The extended dry has forced Mr Hamparsum to cancel a planned trial of a summer multi-species cover crop of cow peas and sun hemp, and he's concerned about whether there will be enough rain in the next few months to plant cover crops leading into winter.
"There's a lot of people in the same boat as us," he said.
"It's a lot worse than I think people understand ... I'd say that to look around here now we're as bad as we were in 2019. It's shocking."
Other challenges have included black root rot during the cold snap and verticillium wilt appearing now in some of the cotton that was heat or water stressed. The heat also caused a drop in predatory thrip numbers and there has been a flareup of spider mites.
"We're just monitoring them at the moment," he said.
"We might have to spray them, but we'll see. Normally, we try and get away without it."

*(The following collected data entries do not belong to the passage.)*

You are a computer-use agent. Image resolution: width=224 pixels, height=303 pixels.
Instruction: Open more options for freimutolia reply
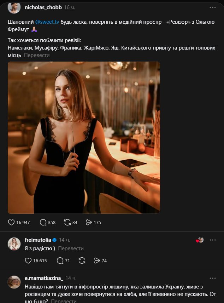[x=212, y=240]
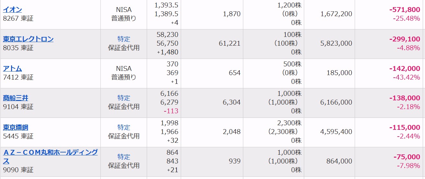Open the 東京鐵鋼 stock link
Image resolution: width=425 pixels, height=179 pixels.
(x=16, y=127)
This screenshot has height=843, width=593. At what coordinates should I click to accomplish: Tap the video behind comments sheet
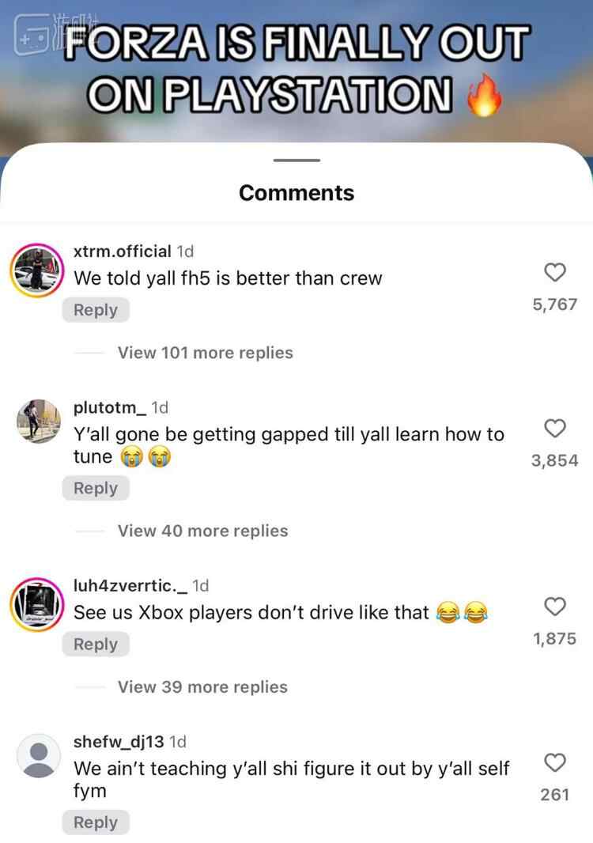297,70
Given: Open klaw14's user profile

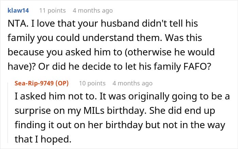Looking at the screenshot, I should pyautogui.click(x=18, y=11).
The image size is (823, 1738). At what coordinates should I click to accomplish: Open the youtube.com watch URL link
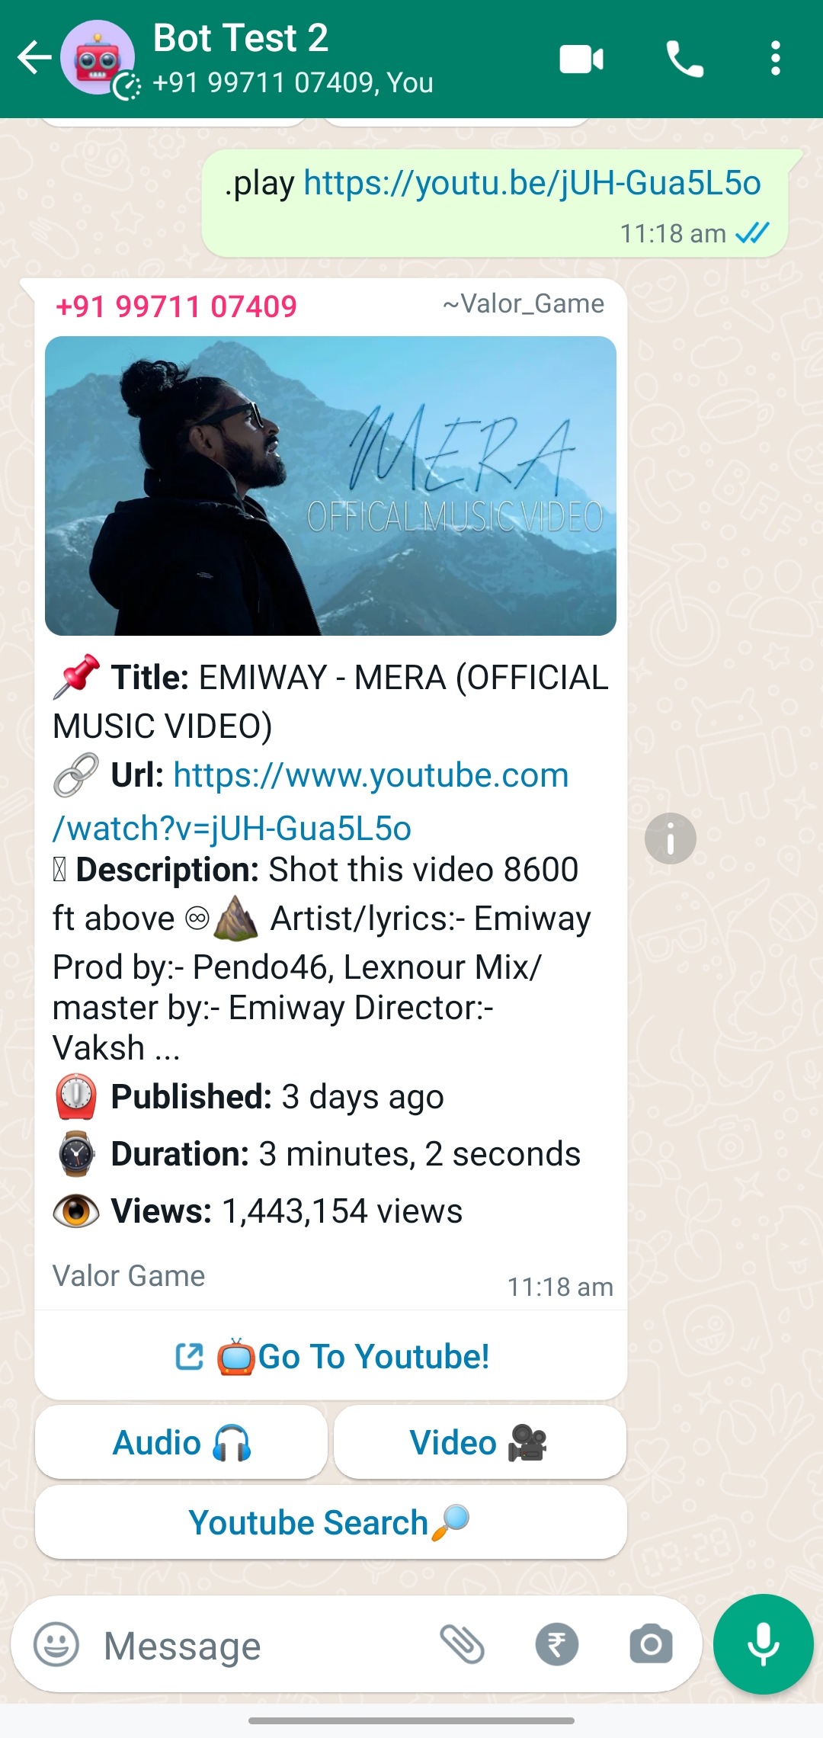pos(310,801)
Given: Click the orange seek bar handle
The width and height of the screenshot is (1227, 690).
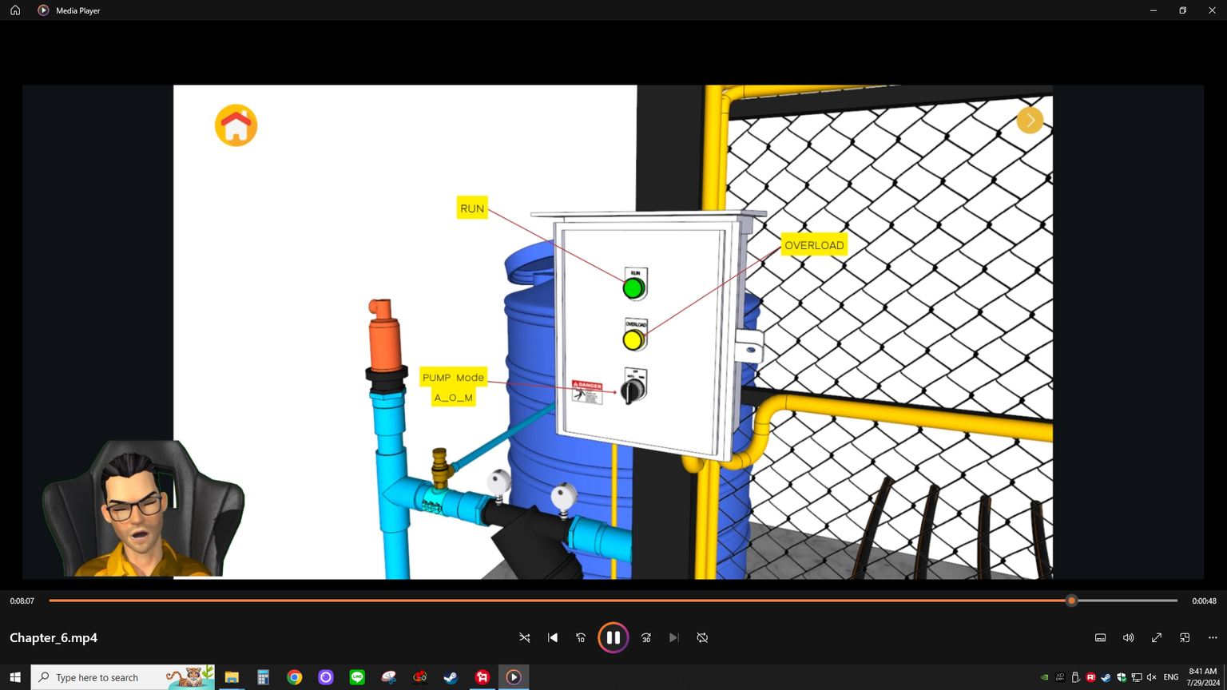Looking at the screenshot, I should [x=1071, y=601].
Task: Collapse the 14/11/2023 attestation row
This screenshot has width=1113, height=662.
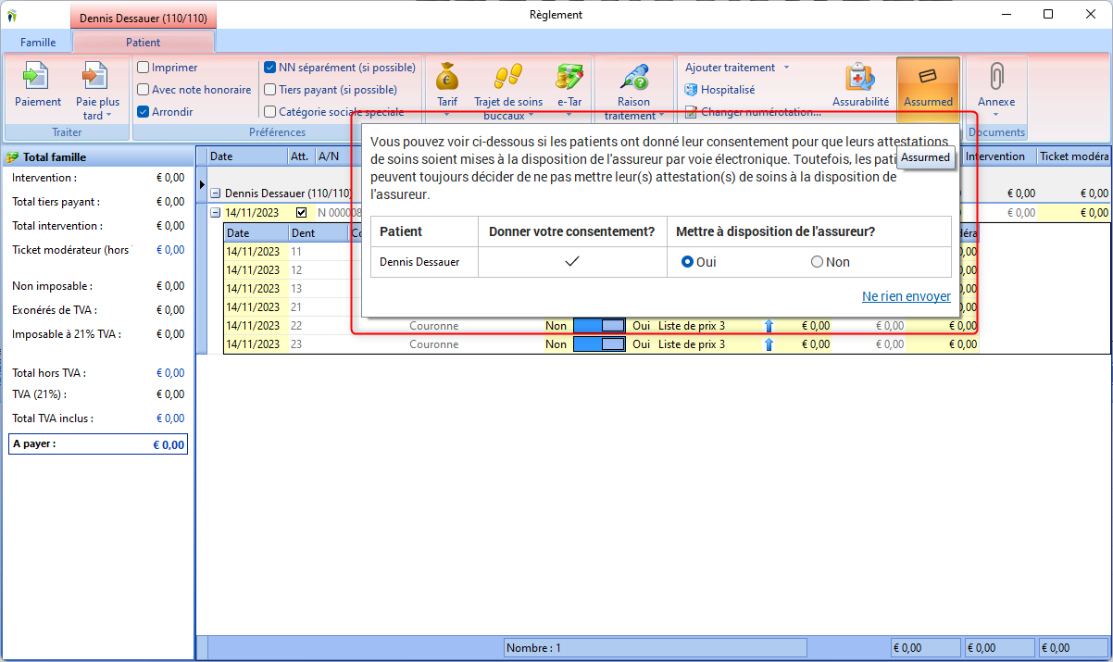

Mr Hamparsum was still hopeful yields would be "reasonable", but said it was too soon to speculate on how they might compare to last year's farm average of 11.5 bales.
"We're in a short season area, in the cooler end of the cotton belt, so for us to get over that 10 bale average, we're quite happy with that," he said.
Picking is expected to start in the dryland cotton in mid-April and the irrigated blocks from April 20. Modules will be sent to the gins at Carroll Cotton, Carroll, and Namoi Cotton, Boggabri, for processing.